A common response to the cluelessness objection is to shift focus to the reasonable expected consequences of an action, as opposed to the actual consequences [ 91 , 92 ]. An agent must consider all the possible outcomes of an action, weighing up both the probability of the outcomes occurring and their respective values [ 93 ]. As Greaves summarises, ‘[a]n agent subjectively‐ought to perform (roughly) the action that seems most likely to lead to the best consequences, given the agent's beliefs at the time of action’ [ 94 ].
This explains why many would support a doctor who gives a patient a medication that has a 99% chance of cure but a 1% chance of severe adverse reaction, even if the patient is very unlucky and experiences the adverse reaction—the expected outcome was one of benefit. In medicine, decision‐making often takes place in conditions of considerable uncertainty and doctors frequently make decisions based upon the expected consequences of their actions. Such judgements are as far as possible evidence‐based—but must acknowledge the fact that the evidence is often imperfect.
Applying this to diagnostic uncertainty communication, the doctor should be guided by their assessment of the reasonable expected outcomes (acknowledging that they cannot know for certain if their predictions will be correct). The accuracy of their predictions is therefore of importance: if doctors' assessments of the expected consequences of communicating diagnostic uncertainty information are inaccurate, this represents a serious problem for this approach. In the previous section, we presented empirical evidence suggesting that the majority of patients will value communication of diagnostic uncertainty—but this preference is not universal, and a minority of patients may not respond so positively to the disclosure of such information [ 65 ].
The issue of predicting how individual patients will actually respond to the disclosure of diagnostic uncertainty information is a thorny one, as different patients may not react information in a consistent and predictable manner. The literature exploring whether patient demographic factors can reliably predict informational preferences is conflicting, and various studies have concluded that patient information preferences cannot be predicted from clinical or sociodemographic data alone [ 95 , 96 ].
An alternative approach is to directly ask patients: by asking them what information they would value, can we better understand—and ultimately predict—the impact of disclosing information to them? Sayers et al. suggested taking an ‘ethical history’, providing hospital inpatients with a questionnaire exploring their preferences regarding truthful disclosure and participation in decision‐making [ 97 ]. Other tools have been developed with the intention of better understanding individual patient informational preferences in a range of settings [ 98 , 99 , 100 , 101 , 102 ]. Such tools are not widely used in clinical practice, and none have been developed to specifically assess patient preferences for diagnostic uncertainty communication. Clinicians often underestimate patients' desire for information and discussion, but overestimate their desire to make decisions [ 103 ]. In this context, it is important that tools do not elide preferences for information with the desire to take responsibility for treatment decisions: although patients may value being given information about their medical situation, they may still prefer to take a more passive role in decision‐making.
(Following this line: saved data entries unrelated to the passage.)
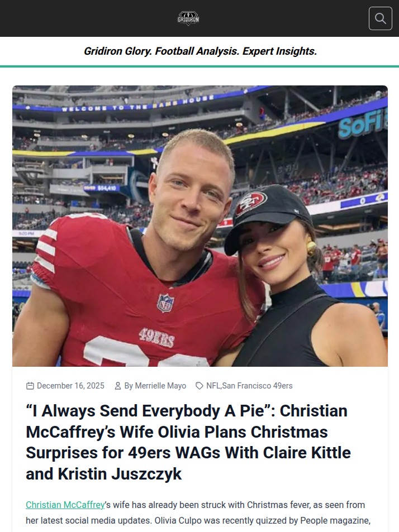Click the Gridiron Glory tagline text
This screenshot has height=532, width=399.
200,51
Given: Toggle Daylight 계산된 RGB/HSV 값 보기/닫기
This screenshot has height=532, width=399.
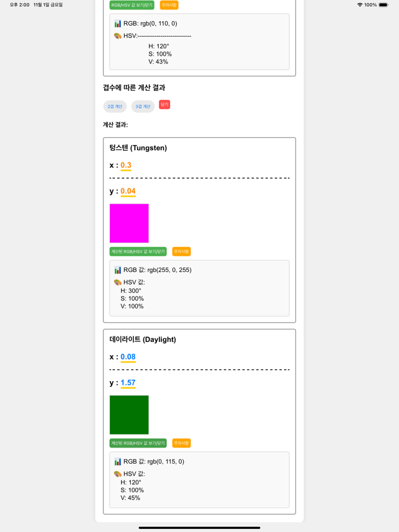Looking at the screenshot, I should pos(138,443).
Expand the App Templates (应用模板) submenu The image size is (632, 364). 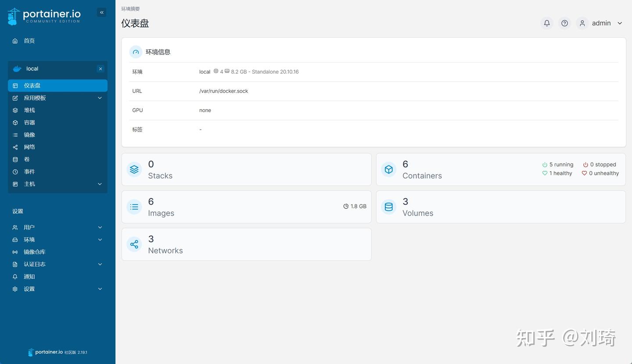point(100,98)
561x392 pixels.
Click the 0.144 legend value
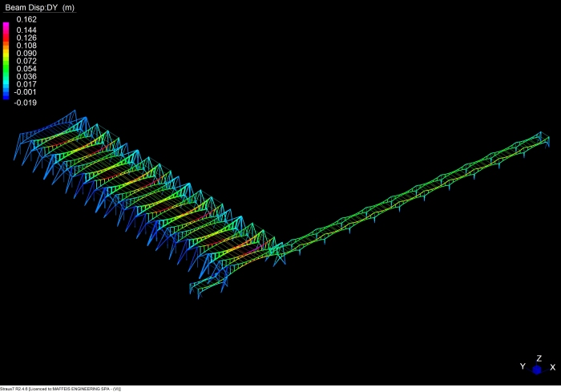(26, 30)
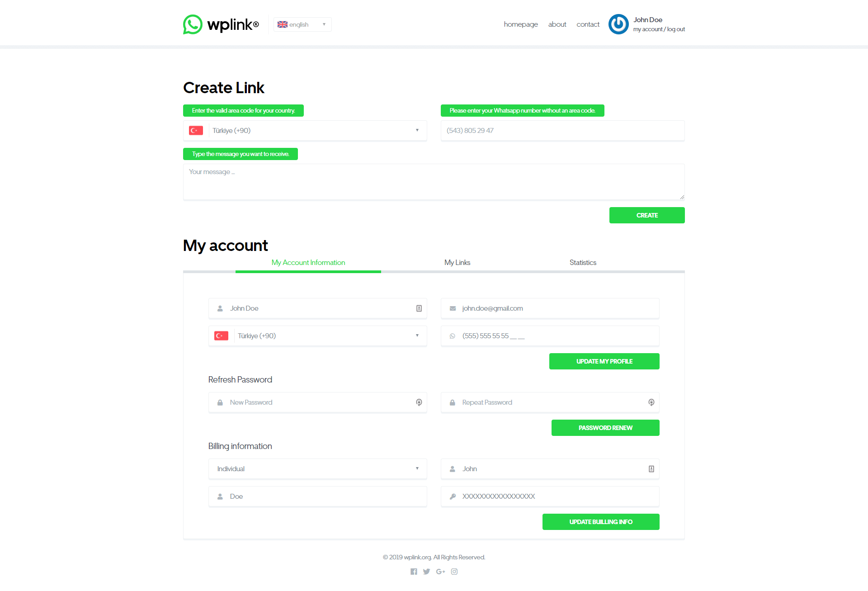Open the english language dropdown
This screenshot has height=591, width=868.
click(302, 24)
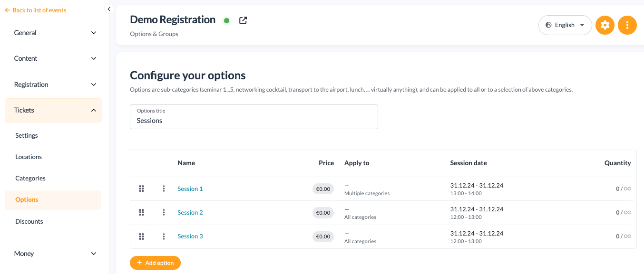Open the three-dot menu for Session 1
Screen dimensions: 644x274
coord(164,189)
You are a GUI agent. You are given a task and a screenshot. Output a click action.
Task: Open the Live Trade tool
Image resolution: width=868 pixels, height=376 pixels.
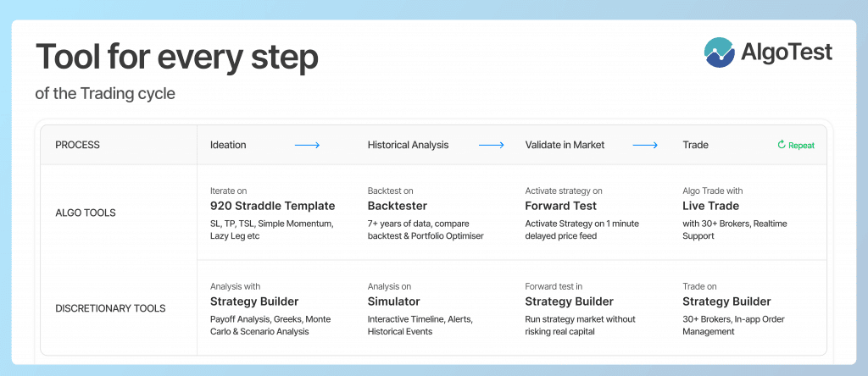(x=710, y=206)
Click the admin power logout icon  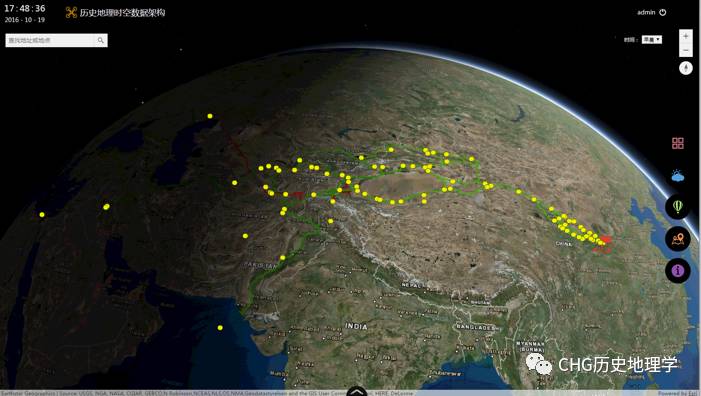663,13
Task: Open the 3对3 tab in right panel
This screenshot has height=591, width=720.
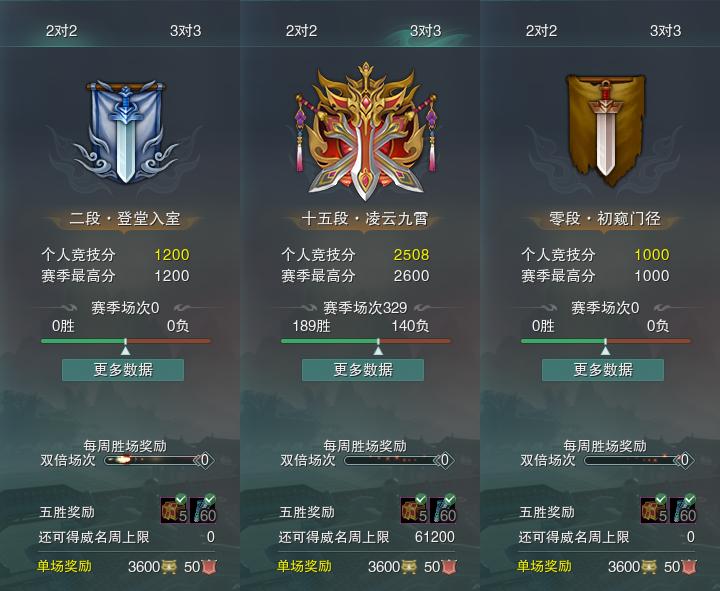Action: pyautogui.click(x=665, y=31)
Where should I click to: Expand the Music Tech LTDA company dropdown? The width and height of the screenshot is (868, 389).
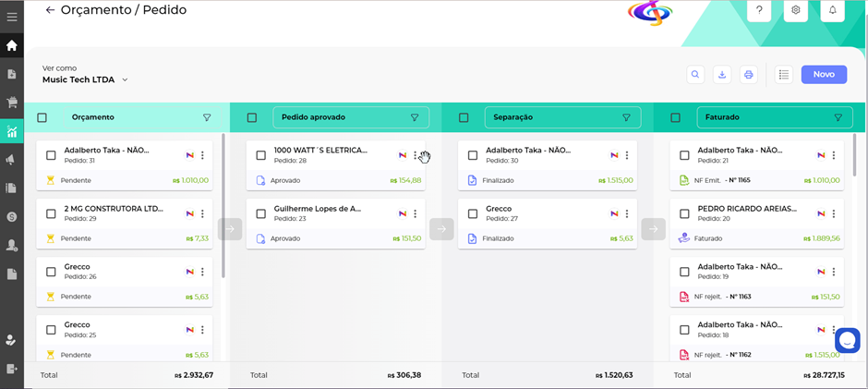[125, 80]
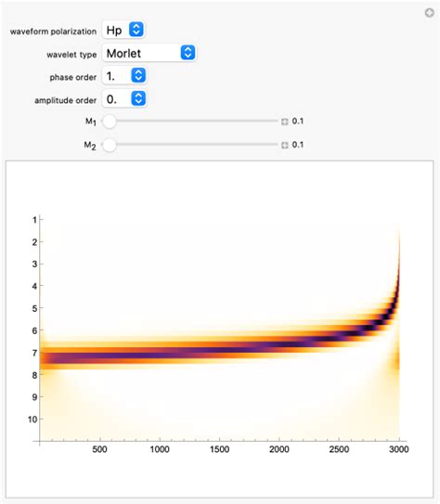Click the Hp polarization value field
This screenshot has width=440, height=504.
(x=123, y=30)
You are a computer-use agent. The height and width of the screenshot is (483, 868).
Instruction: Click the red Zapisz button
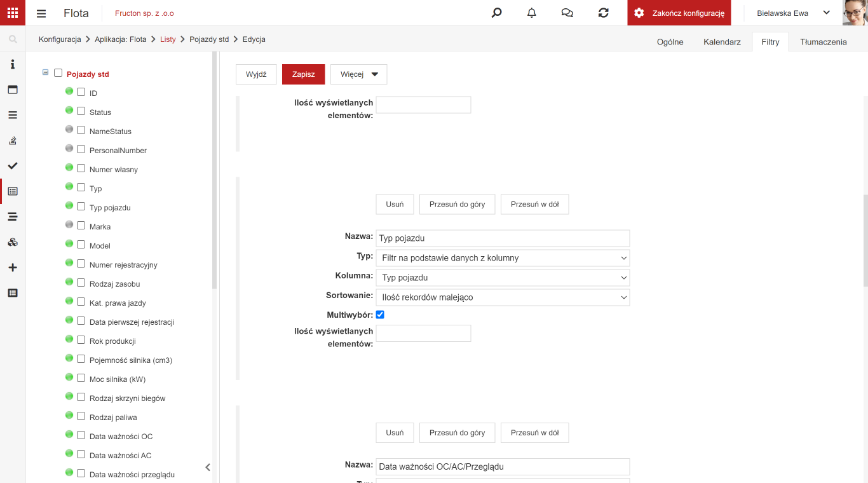point(304,74)
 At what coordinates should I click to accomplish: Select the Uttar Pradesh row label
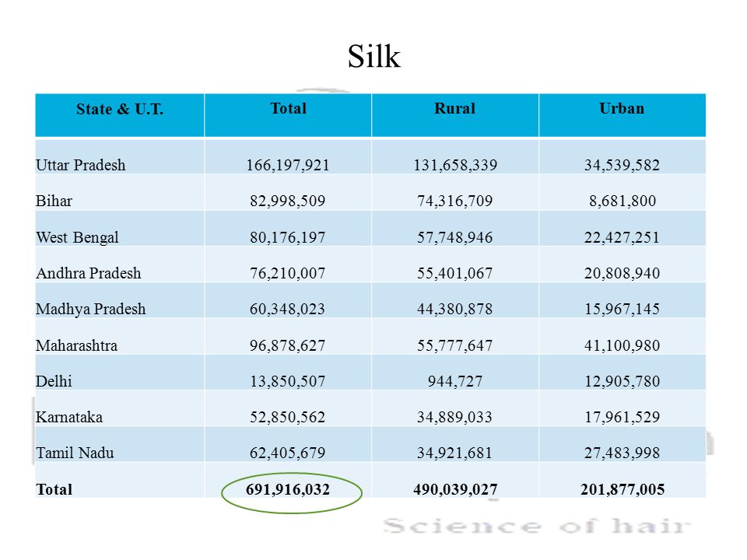point(80,165)
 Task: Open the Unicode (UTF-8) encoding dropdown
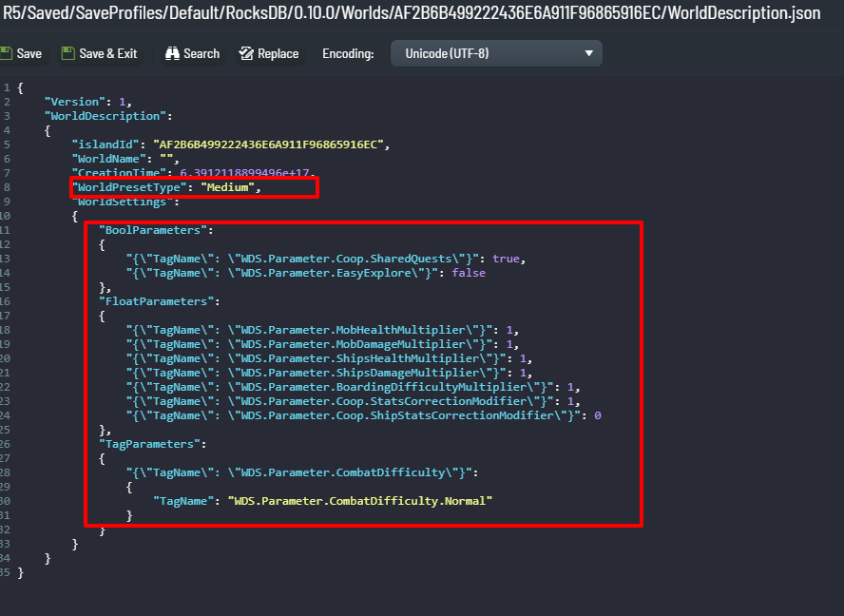pyautogui.click(x=495, y=53)
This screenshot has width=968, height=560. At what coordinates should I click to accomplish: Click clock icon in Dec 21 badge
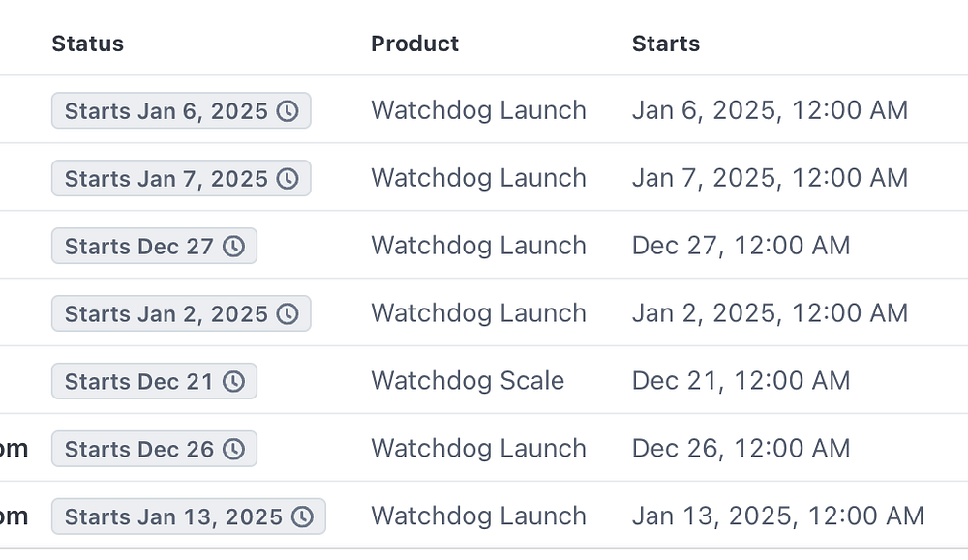point(233,382)
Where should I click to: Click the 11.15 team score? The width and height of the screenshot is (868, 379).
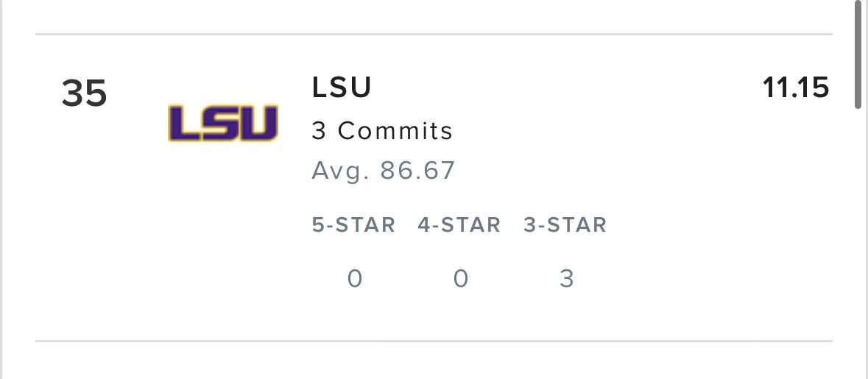[796, 88]
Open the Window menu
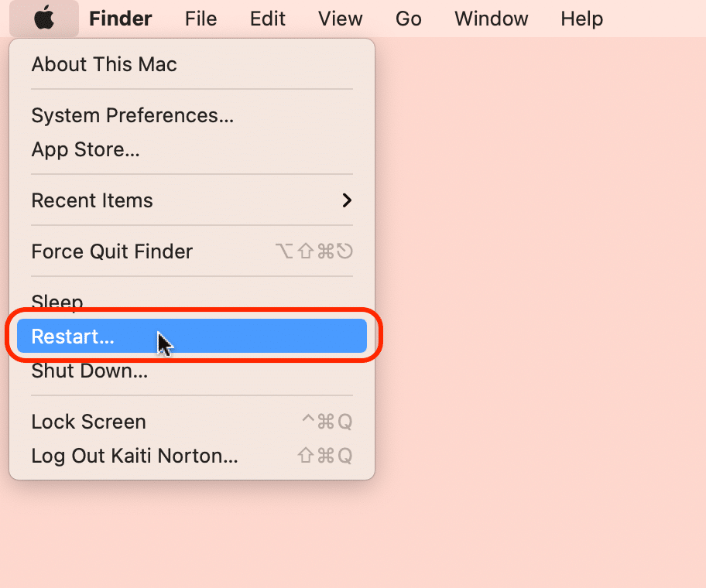Screen dimensions: 706x588 click(x=491, y=19)
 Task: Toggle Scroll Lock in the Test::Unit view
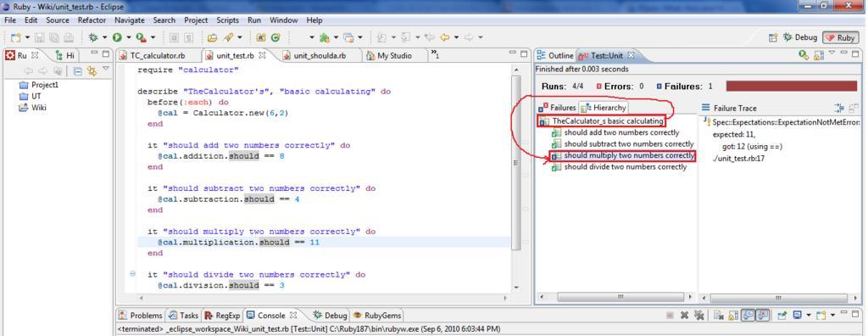click(820, 55)
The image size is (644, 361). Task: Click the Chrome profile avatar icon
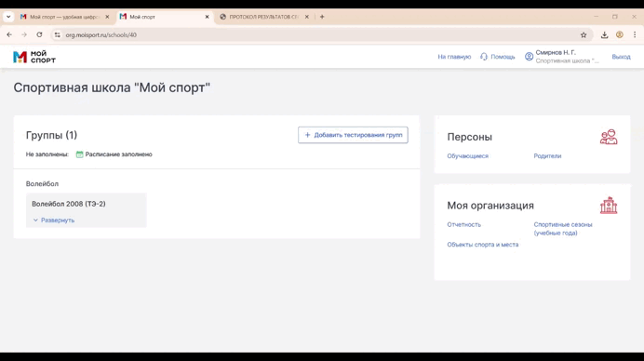point(620,35)
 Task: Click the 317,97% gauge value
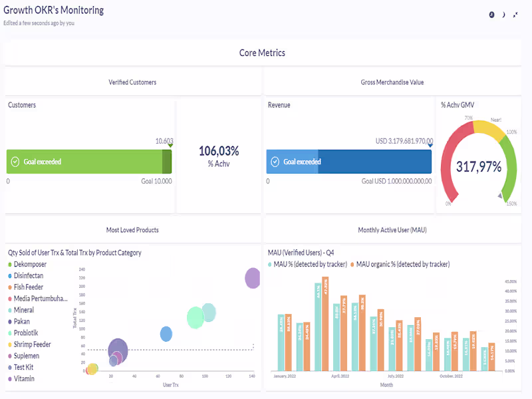point(479,167)
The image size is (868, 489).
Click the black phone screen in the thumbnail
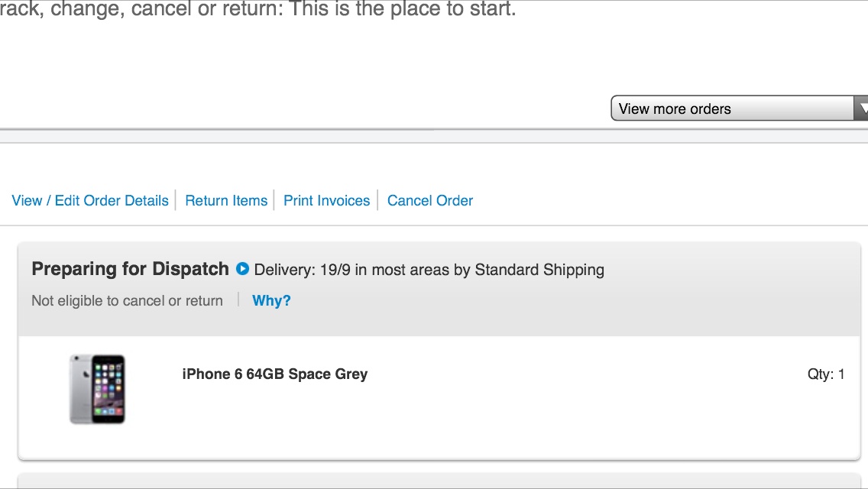[x=108, y=389]
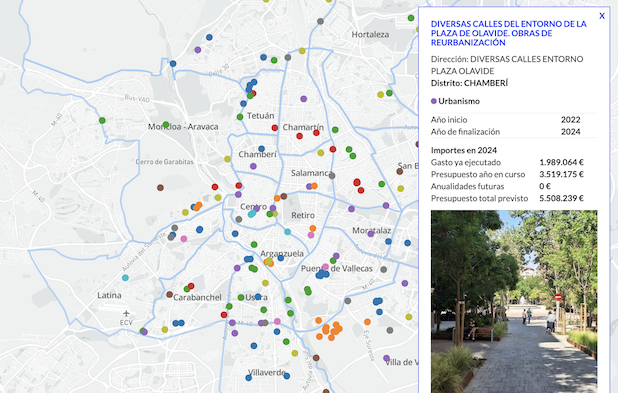Select the gray marker below the Centro label
The image size is (618, 393).
tap(238, 219)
A more fundamental challenge to the idea of using instruments to guide information disclosure relates to the extent to which patients have informational preferences based on stable values that they can themselves articulate [ 104 ]. Epstein has argued for a model of shared deliberation, a collaborative process in which physicians themselves play a role in eliciting exploring, and questioning informational preferences and helping patients construct them [ 104 , 105 ]. Doctors must effectively engage patients in constructing preferences in the face of complexity, a process that is ‘relational, dynamic, iterative, provisional, and conditional’ [ 104 , 106 ]. According to such an approach, predicting how patients will respond to the disclosure of diagnostic uncertainty information is likely to require a more involved process than the patient completing a questionnaire at the start of a consultation.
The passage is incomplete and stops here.